MATERIAL TO PROCESS:
## BEGIN

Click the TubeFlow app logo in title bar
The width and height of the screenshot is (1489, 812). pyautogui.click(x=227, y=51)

## END
## BEGIN

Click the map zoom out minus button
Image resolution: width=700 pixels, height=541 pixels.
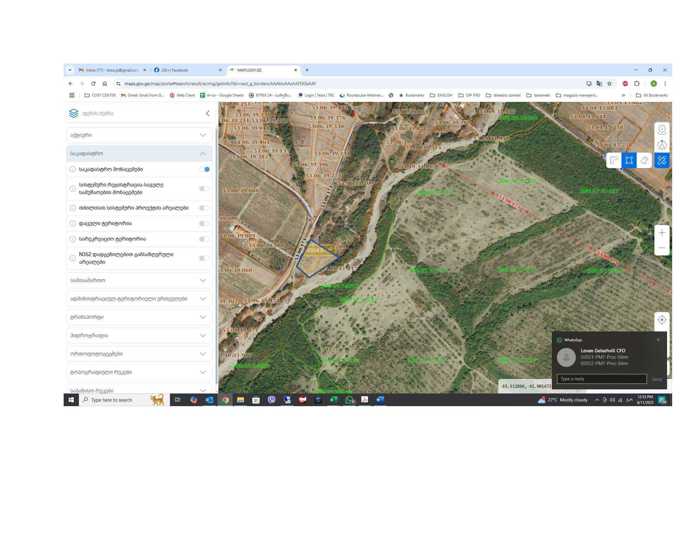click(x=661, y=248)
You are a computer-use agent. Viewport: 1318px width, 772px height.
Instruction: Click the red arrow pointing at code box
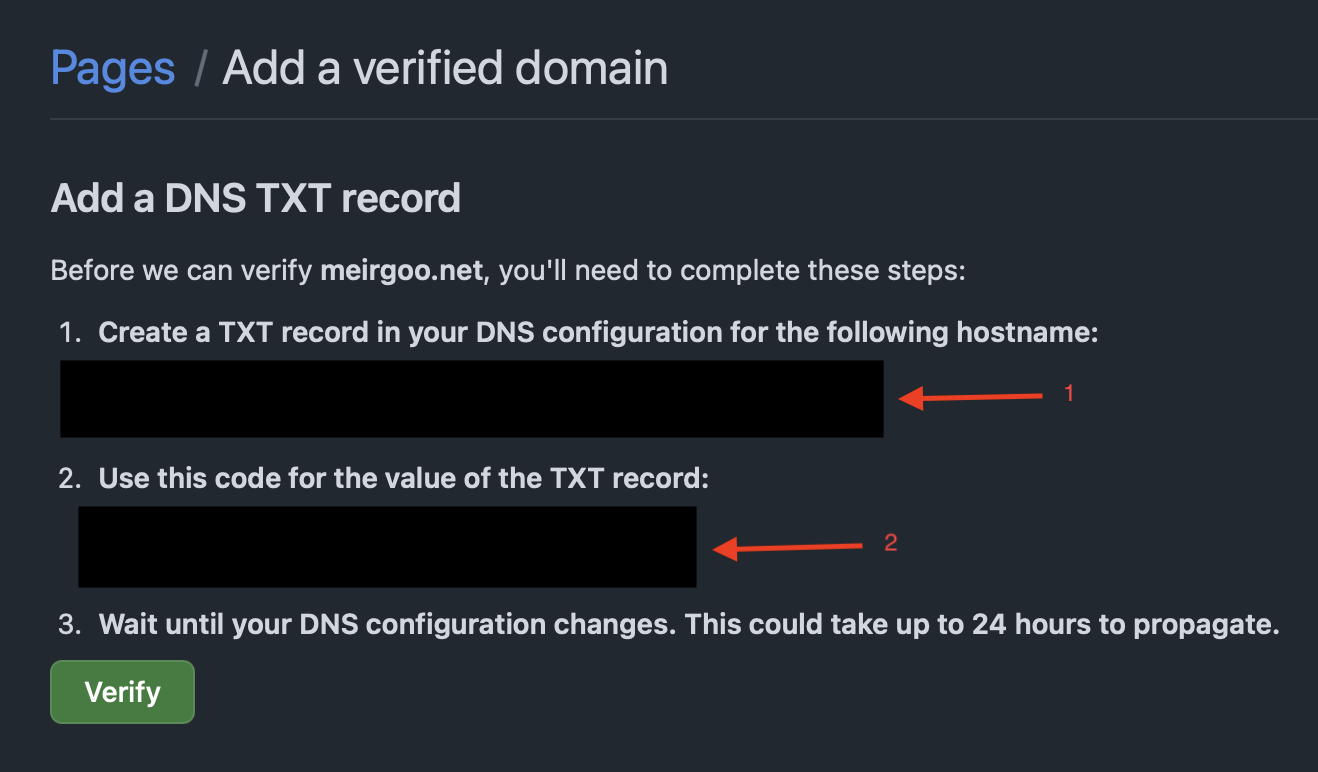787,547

## END
## BEGIN

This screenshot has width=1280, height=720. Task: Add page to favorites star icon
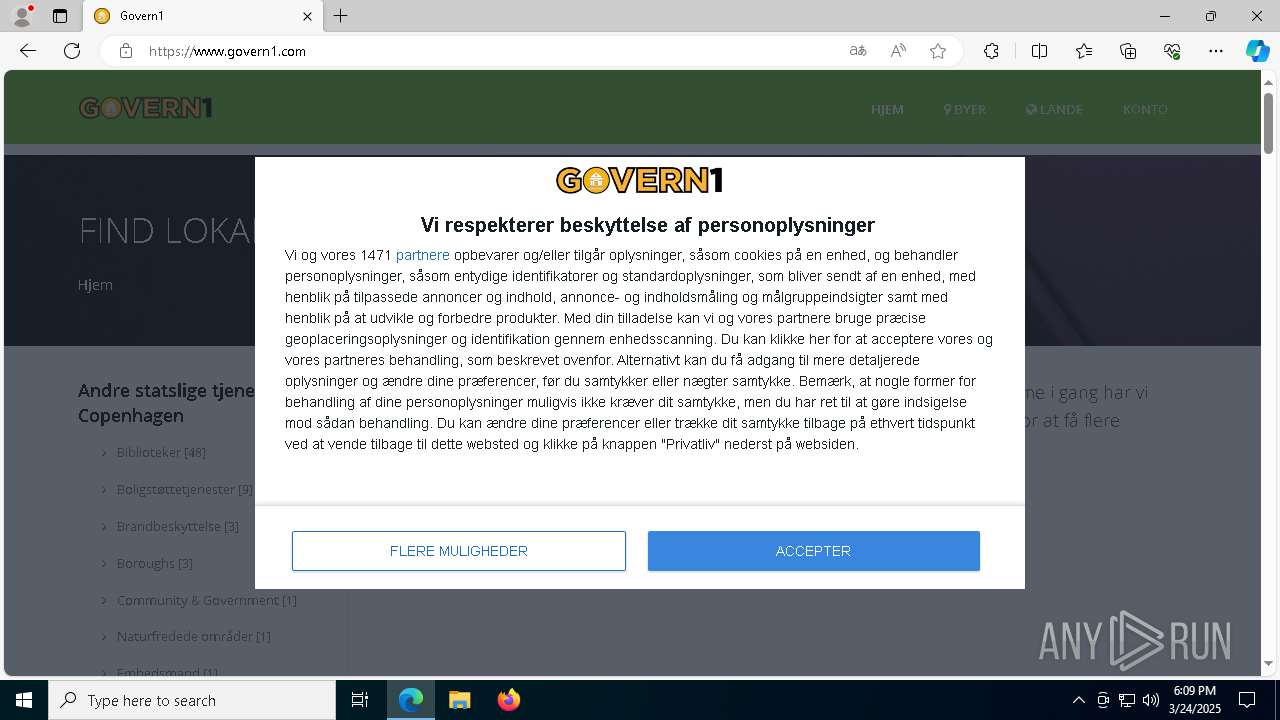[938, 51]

## END

YOUR GOAL:
Show every line of the material above that contains the word "width".

PROBLEM SOLUTION:
The width and height of the screenshot is (1489, 812). pyautogui.click(x=227, y=51)
Image resolution: width=700 pixels, height=541 pixels.
You are a computer-use agent. Viewport: 1318px width, 772px height.
This screenshot has width=1280, height=720. Task: Add page to favorites star icon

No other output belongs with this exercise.